So while India [for instance] may not have the high proportion of elders as the USA, who may likely get dementias, they might have dementias from other causes, in younger populations.

As for testing agencies and sites to find information, you could start here:
some pages for herbals:
http://www.herbsociety.org.uk/mh-legislation.htm
http://www.ema.europa.eu/ema/index.jsp?curl=pages/regulation/general/general_content_000365.jsp&mid=WC0b01ac0580029569
http://www.mhra.gov.uk/#page=DynamicListMedicines
References specifically for turmeric:
http://www.emea.europa.eu/ema/index.jsp?curl=search.jsp&q=turmeric&btnG=Search&mid=WC0b01ac05800268ad

There are loads of references for herbals. There are schools for learning it, such as Bastyr University in WA State. [one of the only alternative medicine universities to garner Federal funding for research on it]

One tricky part is, OLD references can have data that new references have lost/omitted. Old references can contain some "snake-oil" data, as well--or wording that baffles modern knowledge. One has to familiarize with herb referrences, various authors, and do some work with those herbs, to get a clearer gist of the herbs' more reliable uses. Also, understand how the modern market works relative to herbs and nutritionals--it is pretty scathing. Modern methods of processing and using herbs can screw the ability of the body to use the natural ingredient one is after. Our ancient predecessors, who actually studied and practiced old forms of medicine, more often than not knew very well how to do it.

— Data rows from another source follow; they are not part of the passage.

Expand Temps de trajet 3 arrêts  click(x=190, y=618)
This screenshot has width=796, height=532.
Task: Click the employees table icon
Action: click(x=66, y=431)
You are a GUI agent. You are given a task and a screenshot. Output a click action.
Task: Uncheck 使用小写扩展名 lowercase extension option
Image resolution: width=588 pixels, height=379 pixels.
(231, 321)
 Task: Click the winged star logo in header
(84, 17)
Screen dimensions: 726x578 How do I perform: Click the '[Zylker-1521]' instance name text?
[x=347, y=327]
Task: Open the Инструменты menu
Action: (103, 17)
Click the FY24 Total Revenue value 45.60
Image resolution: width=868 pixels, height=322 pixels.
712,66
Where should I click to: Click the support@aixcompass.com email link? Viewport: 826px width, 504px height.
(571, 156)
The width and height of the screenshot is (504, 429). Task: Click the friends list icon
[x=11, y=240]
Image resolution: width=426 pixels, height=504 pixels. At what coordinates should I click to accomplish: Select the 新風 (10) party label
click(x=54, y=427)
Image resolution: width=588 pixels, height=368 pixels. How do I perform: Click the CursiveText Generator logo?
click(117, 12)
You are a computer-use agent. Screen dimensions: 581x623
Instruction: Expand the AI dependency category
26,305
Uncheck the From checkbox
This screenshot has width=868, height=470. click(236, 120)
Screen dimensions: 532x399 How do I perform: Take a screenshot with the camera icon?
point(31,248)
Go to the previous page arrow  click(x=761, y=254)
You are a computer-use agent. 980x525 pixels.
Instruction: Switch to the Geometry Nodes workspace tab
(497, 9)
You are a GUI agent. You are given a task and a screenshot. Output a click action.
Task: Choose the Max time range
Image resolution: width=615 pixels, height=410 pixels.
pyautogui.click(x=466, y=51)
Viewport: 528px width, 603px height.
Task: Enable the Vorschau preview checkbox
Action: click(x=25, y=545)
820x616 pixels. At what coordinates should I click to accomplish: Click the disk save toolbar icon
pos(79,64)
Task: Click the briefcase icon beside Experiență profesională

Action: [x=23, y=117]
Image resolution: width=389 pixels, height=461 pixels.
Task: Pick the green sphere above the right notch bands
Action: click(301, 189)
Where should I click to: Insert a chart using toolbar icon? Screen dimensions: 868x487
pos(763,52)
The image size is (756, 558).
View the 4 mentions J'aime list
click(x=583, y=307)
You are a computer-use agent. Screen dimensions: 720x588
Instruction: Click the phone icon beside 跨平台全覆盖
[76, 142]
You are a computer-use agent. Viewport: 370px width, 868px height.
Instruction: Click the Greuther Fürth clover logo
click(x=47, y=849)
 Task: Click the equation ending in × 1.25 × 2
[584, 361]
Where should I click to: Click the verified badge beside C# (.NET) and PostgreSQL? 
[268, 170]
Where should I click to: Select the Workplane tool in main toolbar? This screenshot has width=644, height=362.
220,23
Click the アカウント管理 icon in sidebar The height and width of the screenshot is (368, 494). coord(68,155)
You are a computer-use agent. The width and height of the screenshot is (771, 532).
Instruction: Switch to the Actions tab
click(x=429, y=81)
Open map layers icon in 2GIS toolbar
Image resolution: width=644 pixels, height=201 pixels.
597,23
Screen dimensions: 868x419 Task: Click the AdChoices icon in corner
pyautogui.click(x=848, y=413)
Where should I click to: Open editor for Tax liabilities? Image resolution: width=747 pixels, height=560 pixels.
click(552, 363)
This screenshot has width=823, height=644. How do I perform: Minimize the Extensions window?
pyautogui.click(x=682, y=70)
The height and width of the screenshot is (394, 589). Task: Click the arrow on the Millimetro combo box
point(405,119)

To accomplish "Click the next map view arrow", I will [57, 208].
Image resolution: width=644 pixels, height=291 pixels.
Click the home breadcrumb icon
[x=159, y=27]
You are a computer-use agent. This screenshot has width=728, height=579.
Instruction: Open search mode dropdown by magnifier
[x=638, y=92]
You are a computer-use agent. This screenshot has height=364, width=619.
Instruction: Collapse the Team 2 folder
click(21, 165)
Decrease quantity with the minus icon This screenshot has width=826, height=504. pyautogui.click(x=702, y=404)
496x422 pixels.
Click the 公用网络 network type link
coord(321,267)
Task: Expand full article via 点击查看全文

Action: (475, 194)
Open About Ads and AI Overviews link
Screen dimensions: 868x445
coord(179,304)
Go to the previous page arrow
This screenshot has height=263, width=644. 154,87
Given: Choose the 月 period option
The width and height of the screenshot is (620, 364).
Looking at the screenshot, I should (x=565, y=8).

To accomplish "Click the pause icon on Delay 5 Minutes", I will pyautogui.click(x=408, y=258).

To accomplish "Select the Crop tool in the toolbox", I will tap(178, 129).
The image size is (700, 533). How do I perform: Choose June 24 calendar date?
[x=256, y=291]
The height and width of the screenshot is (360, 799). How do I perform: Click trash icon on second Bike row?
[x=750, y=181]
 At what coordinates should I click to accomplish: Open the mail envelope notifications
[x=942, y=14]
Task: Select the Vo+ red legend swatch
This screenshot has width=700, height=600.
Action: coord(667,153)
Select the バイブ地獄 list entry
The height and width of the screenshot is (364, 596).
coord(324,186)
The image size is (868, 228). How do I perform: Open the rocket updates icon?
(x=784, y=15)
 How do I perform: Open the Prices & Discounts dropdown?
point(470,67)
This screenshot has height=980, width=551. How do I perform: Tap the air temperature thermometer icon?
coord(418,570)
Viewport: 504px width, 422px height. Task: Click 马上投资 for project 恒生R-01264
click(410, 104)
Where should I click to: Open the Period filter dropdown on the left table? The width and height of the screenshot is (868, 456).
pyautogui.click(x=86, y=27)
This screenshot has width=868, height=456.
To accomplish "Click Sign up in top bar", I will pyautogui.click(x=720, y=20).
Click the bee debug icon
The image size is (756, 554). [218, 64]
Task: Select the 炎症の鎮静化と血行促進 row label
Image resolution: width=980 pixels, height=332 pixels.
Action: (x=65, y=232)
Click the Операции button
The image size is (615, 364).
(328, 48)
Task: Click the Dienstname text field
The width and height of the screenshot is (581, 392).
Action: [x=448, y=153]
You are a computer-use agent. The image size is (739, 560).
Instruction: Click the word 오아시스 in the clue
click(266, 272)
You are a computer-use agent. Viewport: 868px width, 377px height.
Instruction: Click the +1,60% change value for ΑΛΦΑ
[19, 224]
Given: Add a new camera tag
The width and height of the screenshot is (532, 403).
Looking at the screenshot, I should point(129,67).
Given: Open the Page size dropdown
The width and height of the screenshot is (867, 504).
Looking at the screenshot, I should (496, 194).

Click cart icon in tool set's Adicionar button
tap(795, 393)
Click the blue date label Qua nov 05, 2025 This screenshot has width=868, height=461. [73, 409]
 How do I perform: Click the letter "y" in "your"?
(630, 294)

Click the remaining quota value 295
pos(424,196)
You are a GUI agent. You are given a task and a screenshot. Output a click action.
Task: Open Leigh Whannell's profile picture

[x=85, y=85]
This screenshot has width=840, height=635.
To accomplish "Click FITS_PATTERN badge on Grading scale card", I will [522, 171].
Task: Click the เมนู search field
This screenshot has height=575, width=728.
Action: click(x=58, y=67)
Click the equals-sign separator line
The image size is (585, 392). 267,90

Bad stuff happens when those with an urge to profit, and not much knowledge, gets their mitts into it.
[[I'd like a dollar for every time someone has said "It's perfectly safe, because it's only an herb" or, "nothing can go wrong, because it's all natural"...etc.]]

Some is so simple, its almost brainless to use it. Lots of it really does need qualifications to use. How much qualifications, is a question that has yet to be figured out.

Numerous Docs take a short-course of Acupuncture at a University, for instance, then promote themselves as acupuncturists ...which might be good for some quickie things, but not good enuf for things like anesthesia. "Shake'n'bake" 'acupuncturists' can do good, but have mixed results, and lots of failures, depending on how well they paid attention to their short classes. To get licensed as a Chinese medical Doctor, in the USA, means attending one of few schools for it, AFTER they have attained their REGULAR Doctors' credentials....Chinese Medical School takes another 4 + years.
Same for herbalists.
One warning that fairly goes across the board, that has regulatory agencies in fits, is unscrupulous vendors who pervert traditional "patent medicines"
[herbals known and safe for many centuries or longer], and adulterated these with pharmaceutical drugs NOT listed on the labels, so none know how much they are getting of what, nor how to gauge how those might interact with whatever else one is taking.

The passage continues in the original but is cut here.